Map of life expectancy at birth from Global Education Project.

Friday, February 09, 2024

The bias of reality

Stephen Colbert -- or rather "Stephen Colbert," in his former character -- famously said that "Reality has a well-known liberal bias." And so conservatives must deny reality, which as in the case of anthropogenic climate change means denying scientific findings, and the very integrity and authority of science. But that doesn't usually work very well with the courts -- viz. the jury award of $1 million to climate scientist Michael Mann -- so they also result to scientific fraud.


You may recall that U.S. District Judge Matthew Kacsmaryk ruled to suspend FDA approval of the abortion medication mifepristone, relying largely on a study that turns out to have been conducted by a powerful anti-abortion organization. And now it turns out -- surprise surprise! -- that the study was fraudulent, and the publisher has retracted it. I'll just quote from the retraction notice:


At the request of Sage and the Journal Editor, the following articles have been retracted:
Studnicki J, Harrison DJ, Longbons T, et al. A Longitudinal Cohort Study of Emergency Room Utilization Following Mifepristone Chemical and Surgical Abortions, 1999–2015. Health Services Research and Managerial Epidemiology. 2021;8. doi:https://doi.org/10.1177/23333928211053965
Studnicki J, Longbons T, Harrison DJ, et al.
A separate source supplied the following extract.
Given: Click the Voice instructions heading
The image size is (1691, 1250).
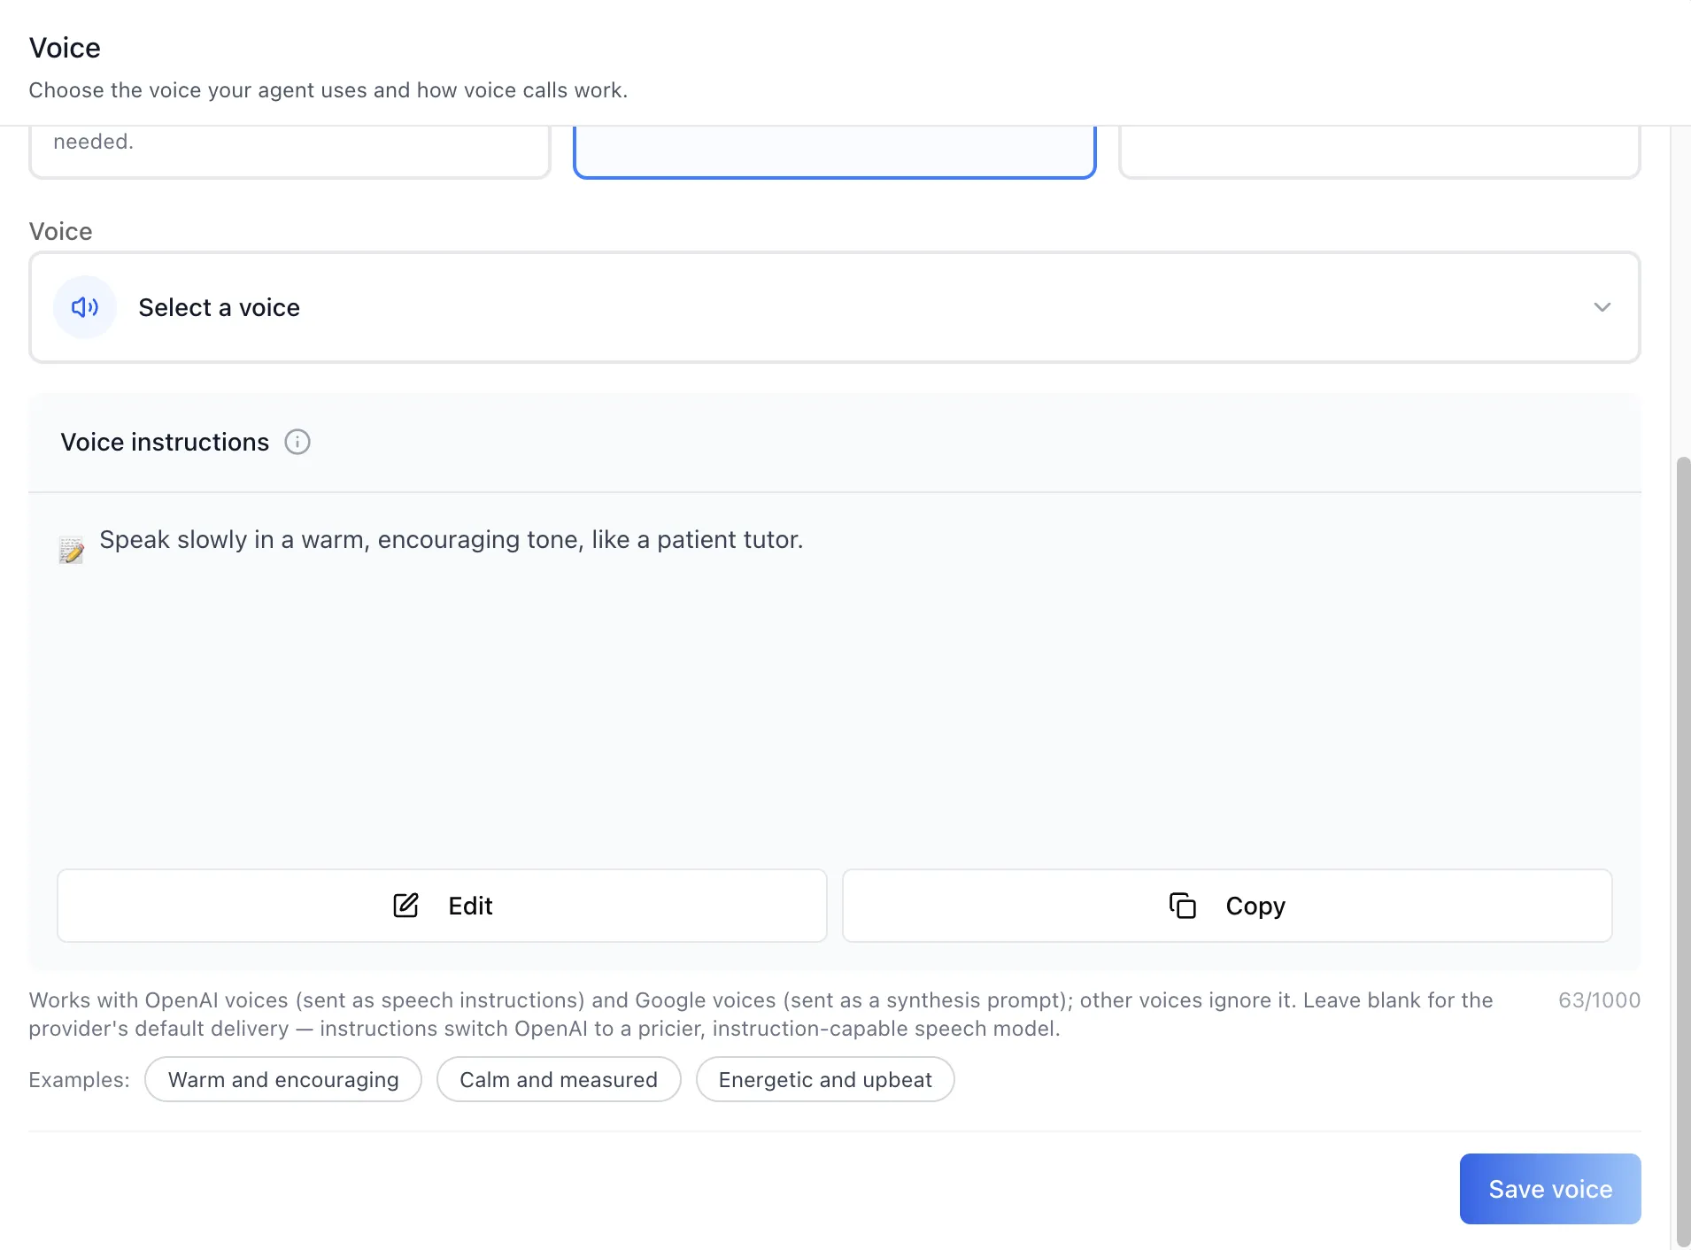Looking at the screenshot, I should point(165,442).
A Post Hoc Exploratory Analysis: Induced Abortion Complications Mistaken for Miscarriage in the Emergency Room are a Risk Factor for Hospitalization. Health Services Research and Managerial Epidemiology. 2022;9. doi:https://doi.org/10.1177/23333928221103107
Studnicki J, Longbons T, Fisher JW, Harrison DJ, Skop I, MacKinnon SJ. Doctors Who Perform Abortions: Their Characteristics and Patterns of Holding and Using Hospital Privileges. Health Services Research and Managerial Epidemiology. 2019;6. doi:https://doi.org/10.1177/2333392819841211

Reader concerns and investigation

A reader contacted the journal with concerns about the 2021 article as to whether presentation of the data in Figures 2 and 3 is misleading, whether there are defects in the selection of the cohort data, and whether the authors’ affiliations with pro-life advocacy organizations, including Charlotte Lozier Institute, present conflicts of interest that the authors should have disclosed as such in the article. . . . 

Two subject matter experts undertook an independent post-publication peer review of the three articles anew. In the 2021 and 2022 articles, which rely on the same dataset, both experts identified fundamental problems with the study design and methodology, unjustified or incorrect factual assumptions, material errors in the authors’ analysis of the data, and misleading presentations of the data that, in their opinions, demonstrate a lack of scientific rigor and invalidate the authors’ conclusions in whole or in part. In the 2019 article, which relies on a different dataset, both experts identified unsupported assumptions and misleading presentations of the findings that, in their opinions, demonstrate a lack of scientific rigor and render the authors’ conclusion unreliable.

 

This is a reputable journal, but these got by the editors, and one reason is that a reviewer is also associated with the Charlotte Lozier Institute.  No doubt the authors proposed him and he didn't recuse due to a conflict of interest. In other words the whole thing was a plot. This isn't exactly a unique situation - industry-funded studies mysteriously tend to favor the interests of the industry. The profit motive is very hard to expel from the scientific enterprise, but the journal editors have been trying to minimize its influence by measures such as requiring pre-registration of trials, including hypotheses; requiring disclosure of conflicts of interest; and requiring that data be available in public repositories. A concerted, intentional plot by religious fanatics is somewhat more difficult to forestall. In this case it was successful in gaining a ruling from a federal judge based on lies. That's mighty Christian of them.

2 comments:

Don Quixote said...

Mighty Christian, indeed.

Religion is fine as long as it's practiced individually, with no proselytizing, and it must be understood that it's fine as a practice but not as a rational belief system. In addition, anyone who is decent and ethical is that way not because of their religion or lack thereof, but in spite of it.

Chucky Peirce said...

How can someone claim to be religious when they aren't even ethical?